If you have kids, then you know that there are numerous books that describe what pregnancy will be like. They tell you what to expect from conseption up til you give birth. They tell you how your body will change, how your moods will swing. The books will even tell you all the gross, nasty details of actually giving birth. Never google what after birth looks like.
And movies kind of show you what is going to happen but never really prepare you. You see with my first kid, when it came time to push (which that labor story is pretty simple, both kids were born within 30 minutes of getting to the hospital) I thought I had to scream. Honestly, I started yelling like it was the end of the world. Like Bruce Willis didn’t sacrafice himself on that astroid in Armagedon and we were all going to die. Why? Because if you see child birth in any movie, you see the mother screaming so loud that those waiting in the waiting room hear them and think something is wrong. But I didn’t need to scream and maybe that is because of my wide hips. I was always told that I had birthing hips. Maybe that is why both of my kids were born quite easily naturally. No epidural needle has ever touched my back. And that is the way that I wanted it. Because my aunt got an epidural back in the 80’s and they never told her to not get up after getting it and it honestly messed her back up and now she gets these insufferable migraines.
Now, I have been around kids for a very long time. I have been babysitting since I was 11 (not always by choice, thanks to my oldest brother) But I never read anywhere what to expect when having kids would do to my already messed up mental health.
When I was a kid, my mom worked all the time. My oldest brother is 9 years older than me. And as time went on, day cares got more expensive. So by the time my brother was 13 he was watching after me and our other brother who is only 5 years older than me. But as my brother got older he no longer wanted his weird little sister tagging along with him everywhere with his friends. So I would be left home alone. I remember being in 3rd grade being home alone at night, making my own dinner (thank you tv dinners) and putting myself to bed by 7 pm because I had EOG’s the next day.
My oldest brother loves scary movies and those creepy clowns. And I think I hate them because of him. He thought it was funny to run around the outside of the house banging on the windows while I was home alone inside. Which is partially why I am always so anxious at night. alone.
I was diagnosed with anxiety disorder when I was almost 16 because I was having constant panic attacks. In the middle of school. hyperventalating to the point that I almost pass out ( I did pass out once) So the school called my mom and she took me to the ER and my regular doctor shortly after where I was diagnosed. With this awful anxiety disorder. And my brother only continued to make things worse after that.
So, there I am with a kid. Who was premature. And so tiny. And I wasn’t as scared with her as I was with my second one which is weird. But there I was at almost 20 years old, responsible for this whole new human being. She was mine. My responsibility. And there my anxiety began to get worse. not that it wasn’t already bad. But it just made things a thousand times more there.

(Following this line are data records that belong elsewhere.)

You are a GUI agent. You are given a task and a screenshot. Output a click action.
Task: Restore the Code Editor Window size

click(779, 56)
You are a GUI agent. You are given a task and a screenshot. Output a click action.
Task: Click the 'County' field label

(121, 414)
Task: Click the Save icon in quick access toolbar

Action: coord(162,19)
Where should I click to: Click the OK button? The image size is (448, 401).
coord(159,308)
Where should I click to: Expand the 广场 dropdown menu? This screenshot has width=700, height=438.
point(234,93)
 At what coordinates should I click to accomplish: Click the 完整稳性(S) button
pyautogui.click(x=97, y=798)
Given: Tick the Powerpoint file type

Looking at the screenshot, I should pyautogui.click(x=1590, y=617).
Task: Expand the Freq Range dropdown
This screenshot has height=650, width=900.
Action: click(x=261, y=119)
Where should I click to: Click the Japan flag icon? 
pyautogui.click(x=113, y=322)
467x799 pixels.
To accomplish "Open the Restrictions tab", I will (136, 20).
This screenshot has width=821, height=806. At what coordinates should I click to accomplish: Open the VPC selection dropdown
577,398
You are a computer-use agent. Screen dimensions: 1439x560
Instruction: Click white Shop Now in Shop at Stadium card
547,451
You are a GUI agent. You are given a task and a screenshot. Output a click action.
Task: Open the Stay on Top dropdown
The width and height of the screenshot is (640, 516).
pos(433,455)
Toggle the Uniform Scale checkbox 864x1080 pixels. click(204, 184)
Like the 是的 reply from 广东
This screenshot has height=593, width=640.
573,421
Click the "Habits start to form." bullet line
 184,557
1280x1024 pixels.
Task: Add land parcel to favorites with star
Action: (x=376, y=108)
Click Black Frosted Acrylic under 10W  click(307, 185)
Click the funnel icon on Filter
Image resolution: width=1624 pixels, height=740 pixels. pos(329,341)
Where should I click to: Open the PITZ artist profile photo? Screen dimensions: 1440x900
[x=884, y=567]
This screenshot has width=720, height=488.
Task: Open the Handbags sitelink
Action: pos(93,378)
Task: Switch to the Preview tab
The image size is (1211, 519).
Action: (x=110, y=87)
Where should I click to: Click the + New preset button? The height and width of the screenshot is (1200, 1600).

Before kids, I could push it so deep inside that no one could ever see. But now that I have kids…. that anxiety is so close to the surface. Because not only am I anxious about my actions and myself, I am anxious about my kids. And it is not the normal anxiety you feel like should you change jobs or not. Noooo
You see, what they never tell you in those expecting books is that you should expect your mental health to take a hit. You should expect to feel more overwhelmed because you’re battling a mental illness that now circles not only you but how your kids are. They never tell you that having kids changes everything.
My oldest daughter is the most sensitive child that I have ever seen. So when I am repeating myself for the 20th time in 10 minutes and I get a little aggravated so I get a little stern, she starts to cry and looks at me with these weeping eyse like I just killed her puppy. Which sends me into a whirlwind of am I a bad parent? This happens quite often.
When I was pregnant with my second child, I was in this awful car wreck that totaled my SUV. which isn’t as easy as you would think consider half of my windows were shattered and the rear end was in my second row. I had to get shots every week from 15 weeks to 34 weeks to make sure that I didn’t go into preterm labor. It was a rough pregnancy. There was a lot of back and hip problems that came from that wreck that couldn’t be addressed because I was pregnant. And having a second child, made me that more anxious as a mother.
I feel like a failure as a parent. Yes my kids are spoiled and 90% of the time they earn every toy that they get. My 1 year old picks up trash and throws it away. They get this little mental ATM credit that they can use when we go to the store. My oldest will ask if she has enough credit to get a small, medium or big toy. But they also know that twice a year they have to donate toys to those who don’t have many like they do. So I am trying to instill some responsibility and make them humble.
But more often than not, I go to bed wondering if I was a bad parent today. Did I yell too much? Did I not show enough love? Did I not love one them enough? Did I break their spirits? Did I put them down too much? Did I crush their dreams? When I was my oldest age…. I knew way more than I should have and I was way more afraid than a child at that age should have. I want my kids to be protected more than I ever was. But am I a bad parent?
What I wish I knew when I was pregnant was that having kids will and does change every single thing. I wish there was a book that could help expecting parents who have depression or anxiety on how to cope with the changes of becoming new parents.